# Take Your Holiday on a Holiday



## smithdan (Jan 25, 2016)

The Kodak Brownie Holiday is a rather nice looking little brown plastic box that favors 127 rollfilm.  Remember my cousin having one of these, seemed pretty hi tech next to my Target 620.  This one was manufactured in late '55 so has a glass lens.







There are homemade videos on the net showing how to stuff 35mm film in these but..





..the ones I found don't position the film correctly leaving badly oof images from a camera not noted for sharpness anyway.   An empty plastic film can cut to fit  and formed under hot water..





is placed across the 127 sized film guide making a 35mm sized mask.  Suppose one could make the length closer to the 35mm format but I cut it out full width.





Cut the cap in half and with a little trimming it fits just the right size to keep the film in place.  Hot melt glue works and is easy to remove.





Tape the film can bottom over the red window.





Trim the leader to fit and tape it on the 127 sized spool. 





Now in the dark, pull out 1 1/2  to 2 ft. of film, cut it from the cassette and roll it up snugly





and tuck it in place.





Check that everything is in its proper place then put the back on the camera.

Advance the film 4 full turns for the first frame then 3 turns for the first 3 or so then 2 1/2 turns for the rest. You will hear the film clear the mask after the last exposure.
Of course, unload the camera in complete darkness.

OK, seems like a lot of fiddly stuff to do but it's a hobby.  127 film is now available for purchase anyway .

Pictures aren't that great from this thing  but they do have that charming (for some) Brownie softness.  Only loaded enough for 3 shots in case it didn't work.  Here's two..


----------



## limr (Jan 25, 2016)

Hmmm, very interesting, and that's a nice wide format.
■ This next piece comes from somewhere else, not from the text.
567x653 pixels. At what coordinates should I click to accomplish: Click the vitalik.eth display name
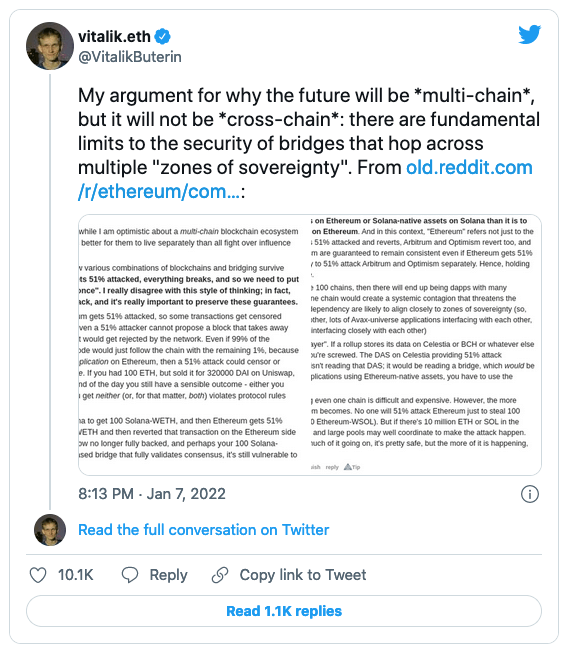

I've got a Holiday on my shelf and never quite knew what to do with it. It's a damn cute little thing and it's a shame to leave any camera on the shelf, not shooting it! I need to bookmark this thread and read through it more carefully when I have time to play.


----------



## timor (Jan 25, 2016)

Ho ho ! very interesting. I have one of this babes, but never though of converting to 35mm. Thanks for sharing your experience.
Please, post some picture taken with Holiday in Holga and Brownies thread.


----------



## smithdan (Jan 25, 2016)

limr said:


> Hmmm, very interesting, and that's a nice wide format. I've got a Holiday on my shelf and never quite knew what to do with it. It's a damn cute little thing and it's a shame to leave any camera on the shelf, not shooting it! I need to bookmark this thread and read through it more carefully when I have time to play.
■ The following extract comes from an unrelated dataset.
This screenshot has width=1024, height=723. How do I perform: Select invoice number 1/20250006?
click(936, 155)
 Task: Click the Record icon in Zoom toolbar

Buying a couple of spools of 127 probably the best way to go.  Some folks have cut down 120 paper and all and rewound it on the 127 spools, frame #'s don't match though.  Cutting 120 and winding it up with old 127 paper possible too.  Lucky me, have Agfa developing reels that adjust to fit 127. 
Certainly a handsome devil, here posing with its matching flashgun.


----------



## smithdan (Jan 25, 2016)

timor said:


> Ho ho ! very interesting. I have one of this babes, but never though of converting to 35mm. Thanks for sharing your experience.
> Please, post some picture taken with Holiday in Holga and Brownies thread.



Give it a shot.
  Now that I know this works I'll reload and shoot some for your lo fi thread.


----------



## timor (Jan 26, 2016)

smithdan said:


> timor said:
> 
> 
> > Ho ho ! very interesting. I have one of this babes, but never though of converting to 35mm. Thanks for sharing your experience.
> ...


Thank you !


----------



## minicoop1985 (Jan 27, 2016)

limr said:


> it's a shame to leave any camera on the shelf, not shooting it!



Part of my collection are cameras from my grandparents. I don't shoot them for fear of breaking them or having them stolen, since that would be an absolute tragedy and they're irreplaceable (particularly my grandfather's XG-SE... Minolta only made the SE for a month before renaming).

This is a neat idea. I'd love to see some results from it.


----------



## Dany (Jan 28, 2016)

This Brownie Holiday Flash camera is very nice and seems to have had a great success.
Different variations were marketed.
Some without flash like the Brownie Holiday or the Brownie Bullet
Or this particular item from my collection that was dedicated to the Spanish speaking countries and called "Camara Brownie Chiquita "
Olle !


----------



## smithdan (Feb 1, 2016)

minicoop1985 said:


> limr said:
> 
> 
> > it's a shame to leave any camera on the shelf, not shooting it!
> ...



See your point MC, emotional attachments are important.  All of my oldies are junk store finds that are in rough shape to begin with.  Still, taking an old camera out on a shoot has a certain undiscribable  feeling when looking at the results.
A chunk of FP4 is at the moment in drip dry mode, looks like the silver lumps got arranged properly. I will scan and hopefully have some results from today's Holiday outing over on timor's lo-fi thread in the gallery/themes section.


----------



## timor (Feb 1, 2016)

smithdan said:


> A chunk of FP4 is at the moment in drip dry mode, looks like the silver lumps got arranged properly.


 Ha ha ! I like that description !


----------



## minicoop1985 (Feb 2, 2016)

smithdan said:


> See your point MC, emotional attachments are important.  All of my oldies are junk store finds that are in rough shape to begin with.  Still, taking an old camera out on a shoot has a certain undiscribable  feeling when looking at the results.
> A chunk of FP4 is at the moment in drip dry mode, looks like the silver lumps got arranged properly. I will scan and hopefully have some results from today's Holiday outing over on timor's lo-fi thread in the gallery/themes section.



I do enjoy shooting my Olympus OM-1n. I know that I won't hurt it-sucker's SOLID. I've also shot with a 120 Brownie for fun, and really wish my wife would let me shoot with her folding Brownie. Looks like a fun piece.


----------